In the 1970s quirky ads for the non-alcoholic drink Claytons promoted, ‘‘the drink you have when you’re not having a drink’’. The same could be said of the current marriage debate. One side shouts ‘‘love equals love!’’ as if the Federal Government-recognised romance is at stake. The other side has focused on children’s welfare and threats to freedom. Few are talking about what marriage is and why the state has an interest in it.
If the issue was about the equality of loves, there’s no debate. Not all loves are equal. I love Mars bars, Valiant Chargers, my wife and my kids. This debate is not about equality, it’s about difference.
Ask yourself, ‘‘What’s so special about marriage?’’ Why should Canberra care about who loves who? After all, they don’t interfere with our golfing buddies, tennis partners or any other friendship.
Yet, governments and cultures down through the ages have understood the stable role marriage has played in the raising of children. Governments are keenly interested in kids (remember Costello’s baby bonus?), our nation’s future, and what is best for their nurturing.
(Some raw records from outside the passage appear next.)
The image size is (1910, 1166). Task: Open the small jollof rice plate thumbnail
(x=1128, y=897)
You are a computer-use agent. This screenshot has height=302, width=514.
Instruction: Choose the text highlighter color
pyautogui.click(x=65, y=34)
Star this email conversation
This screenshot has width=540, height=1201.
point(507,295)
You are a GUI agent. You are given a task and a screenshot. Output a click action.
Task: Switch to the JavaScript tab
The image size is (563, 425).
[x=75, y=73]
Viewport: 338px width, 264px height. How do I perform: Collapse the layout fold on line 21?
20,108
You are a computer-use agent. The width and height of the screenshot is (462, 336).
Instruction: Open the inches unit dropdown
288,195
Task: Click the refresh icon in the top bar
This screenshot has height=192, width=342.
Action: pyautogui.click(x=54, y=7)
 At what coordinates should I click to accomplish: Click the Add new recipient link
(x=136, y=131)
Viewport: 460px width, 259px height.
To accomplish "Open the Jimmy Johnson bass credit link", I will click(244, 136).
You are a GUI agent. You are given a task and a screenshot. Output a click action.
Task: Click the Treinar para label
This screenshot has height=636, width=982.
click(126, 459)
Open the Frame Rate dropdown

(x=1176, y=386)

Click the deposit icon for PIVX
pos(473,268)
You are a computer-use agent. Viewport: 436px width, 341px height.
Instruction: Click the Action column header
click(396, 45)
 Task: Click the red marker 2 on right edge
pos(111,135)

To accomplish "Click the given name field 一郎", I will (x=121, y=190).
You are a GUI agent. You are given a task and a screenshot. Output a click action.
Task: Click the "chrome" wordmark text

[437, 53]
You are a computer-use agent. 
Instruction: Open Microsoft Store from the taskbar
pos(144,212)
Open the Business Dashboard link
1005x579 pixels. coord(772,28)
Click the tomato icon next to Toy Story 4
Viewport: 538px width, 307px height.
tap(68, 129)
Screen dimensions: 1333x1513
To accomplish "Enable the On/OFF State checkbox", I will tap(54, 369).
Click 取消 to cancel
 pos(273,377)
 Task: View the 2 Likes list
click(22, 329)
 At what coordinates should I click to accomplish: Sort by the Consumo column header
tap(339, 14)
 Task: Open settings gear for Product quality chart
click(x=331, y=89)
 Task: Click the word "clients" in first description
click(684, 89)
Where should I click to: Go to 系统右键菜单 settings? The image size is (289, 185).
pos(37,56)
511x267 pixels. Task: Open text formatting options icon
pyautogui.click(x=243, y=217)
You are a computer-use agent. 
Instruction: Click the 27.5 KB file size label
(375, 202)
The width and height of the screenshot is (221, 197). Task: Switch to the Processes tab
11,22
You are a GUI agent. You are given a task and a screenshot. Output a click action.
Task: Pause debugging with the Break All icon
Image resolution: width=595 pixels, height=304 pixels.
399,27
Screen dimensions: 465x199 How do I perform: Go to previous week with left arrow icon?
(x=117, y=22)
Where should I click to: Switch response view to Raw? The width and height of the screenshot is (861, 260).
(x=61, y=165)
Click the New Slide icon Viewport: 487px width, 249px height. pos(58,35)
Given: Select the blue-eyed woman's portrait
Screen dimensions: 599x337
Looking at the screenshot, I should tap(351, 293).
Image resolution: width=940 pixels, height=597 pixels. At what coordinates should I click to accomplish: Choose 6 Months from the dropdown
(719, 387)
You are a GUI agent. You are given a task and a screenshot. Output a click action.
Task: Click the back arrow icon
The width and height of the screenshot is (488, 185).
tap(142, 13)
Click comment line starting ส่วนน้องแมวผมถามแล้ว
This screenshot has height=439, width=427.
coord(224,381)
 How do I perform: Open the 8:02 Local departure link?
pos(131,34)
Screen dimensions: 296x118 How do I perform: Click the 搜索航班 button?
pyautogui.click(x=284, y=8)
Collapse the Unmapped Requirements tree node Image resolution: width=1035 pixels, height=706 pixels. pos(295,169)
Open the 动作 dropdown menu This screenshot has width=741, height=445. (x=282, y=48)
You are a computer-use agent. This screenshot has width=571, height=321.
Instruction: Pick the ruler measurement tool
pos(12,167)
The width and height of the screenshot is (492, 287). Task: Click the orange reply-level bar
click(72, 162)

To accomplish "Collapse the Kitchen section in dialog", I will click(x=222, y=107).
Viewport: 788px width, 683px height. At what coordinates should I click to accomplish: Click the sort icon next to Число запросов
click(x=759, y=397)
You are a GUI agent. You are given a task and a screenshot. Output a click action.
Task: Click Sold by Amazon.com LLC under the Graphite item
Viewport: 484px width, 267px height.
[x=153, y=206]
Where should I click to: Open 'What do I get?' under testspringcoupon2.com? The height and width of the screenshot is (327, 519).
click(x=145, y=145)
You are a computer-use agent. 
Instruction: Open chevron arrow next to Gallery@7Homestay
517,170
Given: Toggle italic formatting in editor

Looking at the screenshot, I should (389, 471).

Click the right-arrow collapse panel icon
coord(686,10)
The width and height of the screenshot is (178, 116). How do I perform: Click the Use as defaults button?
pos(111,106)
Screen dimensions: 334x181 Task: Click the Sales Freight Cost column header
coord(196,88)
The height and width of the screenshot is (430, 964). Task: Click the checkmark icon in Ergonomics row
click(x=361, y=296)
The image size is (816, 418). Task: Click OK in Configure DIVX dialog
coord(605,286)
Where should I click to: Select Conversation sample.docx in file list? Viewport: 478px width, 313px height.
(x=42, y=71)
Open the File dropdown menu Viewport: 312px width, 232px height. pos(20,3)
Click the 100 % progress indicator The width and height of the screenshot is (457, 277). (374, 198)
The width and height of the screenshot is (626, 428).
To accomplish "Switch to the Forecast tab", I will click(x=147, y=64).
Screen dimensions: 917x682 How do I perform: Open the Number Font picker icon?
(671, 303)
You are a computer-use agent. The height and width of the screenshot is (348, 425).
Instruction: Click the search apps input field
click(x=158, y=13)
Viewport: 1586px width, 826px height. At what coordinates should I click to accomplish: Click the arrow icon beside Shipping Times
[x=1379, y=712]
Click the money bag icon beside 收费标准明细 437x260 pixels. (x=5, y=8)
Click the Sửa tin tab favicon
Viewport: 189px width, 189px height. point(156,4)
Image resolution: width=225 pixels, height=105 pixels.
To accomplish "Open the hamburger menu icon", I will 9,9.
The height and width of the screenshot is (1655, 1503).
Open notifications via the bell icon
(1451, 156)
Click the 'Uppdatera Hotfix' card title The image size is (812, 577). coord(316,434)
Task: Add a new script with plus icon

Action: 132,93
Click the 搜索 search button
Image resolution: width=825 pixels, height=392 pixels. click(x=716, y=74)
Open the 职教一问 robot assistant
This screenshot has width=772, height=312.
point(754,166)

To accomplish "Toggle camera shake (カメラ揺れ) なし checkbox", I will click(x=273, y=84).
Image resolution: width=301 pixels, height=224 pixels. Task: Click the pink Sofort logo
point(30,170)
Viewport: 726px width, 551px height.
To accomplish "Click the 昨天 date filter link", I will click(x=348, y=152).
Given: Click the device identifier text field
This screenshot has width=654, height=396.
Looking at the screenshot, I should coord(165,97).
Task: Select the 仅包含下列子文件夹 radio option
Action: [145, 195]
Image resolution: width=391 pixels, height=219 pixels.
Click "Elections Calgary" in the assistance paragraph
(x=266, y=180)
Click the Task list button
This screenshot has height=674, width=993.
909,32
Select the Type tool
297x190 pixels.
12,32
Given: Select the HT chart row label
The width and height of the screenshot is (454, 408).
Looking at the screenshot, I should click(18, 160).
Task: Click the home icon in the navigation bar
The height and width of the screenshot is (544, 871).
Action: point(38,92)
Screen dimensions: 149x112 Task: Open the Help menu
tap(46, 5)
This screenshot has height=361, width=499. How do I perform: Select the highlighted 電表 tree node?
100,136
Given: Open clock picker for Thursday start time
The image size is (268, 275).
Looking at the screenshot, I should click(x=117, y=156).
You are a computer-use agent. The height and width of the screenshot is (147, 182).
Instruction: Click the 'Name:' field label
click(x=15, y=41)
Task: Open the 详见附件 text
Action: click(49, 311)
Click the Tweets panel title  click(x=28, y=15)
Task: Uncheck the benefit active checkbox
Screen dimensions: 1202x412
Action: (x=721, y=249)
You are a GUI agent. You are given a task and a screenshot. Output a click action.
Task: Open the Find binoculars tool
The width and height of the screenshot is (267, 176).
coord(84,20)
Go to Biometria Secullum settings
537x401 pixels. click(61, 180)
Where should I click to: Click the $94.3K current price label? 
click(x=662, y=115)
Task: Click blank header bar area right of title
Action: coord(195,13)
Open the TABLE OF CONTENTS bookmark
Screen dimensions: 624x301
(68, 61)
It’s no surprise where kids come from: a man and a woman. The two parents who gave birth generally have the greatest interest in their child’s welfare.
Kids thrive best under the special care and nurture of a caring mum and dad, no-one questions this. So it’s in a nation’s interest to do all it can to privilege the unique contribution committed mums and dads make. It’s why governments have not had the same interest in same-gender partnerships, since they need a different gender’s contribution to have kids.
Surrogacy and sperm donation bring significant complication to a child’s self-understanding and connection. No-one is suggesting we change the Marriage Act to privilege these extra people.
Back to our Claytons debate (perhaps not so Claytons now!). ‘‘No’’ campaigners have rightly focused on a child’s right, where possible, to their mum and dad’s unique care.
‘‘Yes’’ promoters want to wash away this difference and drown out discussion with slogans. It’s not, however, a simple redefinition accommodating the less than one per cent of the couple population who are same-sex-attracted, it will involve the complicated alteration of numerous laws and statutes that function as social signals.
More importantly, it changes the foundational building block of society and our promotion of the best way for men and women to partner and raise children.
No change at this level should be taken lightly.
Men and woman are wonderfully different. Marriage celebrates this diversity by uniting two people, to the exclusion of all others, for life, in the most intimate of acts with the potential of producing new life. I am voting no and would ask you to think carefully about this question. I know many of you are ‘‘over this’’ but it’s not just a simple change, it will affect all of us.
I encourage you to vote no and feel okay to do so based on the fundamental reality of men and women’s unique differences.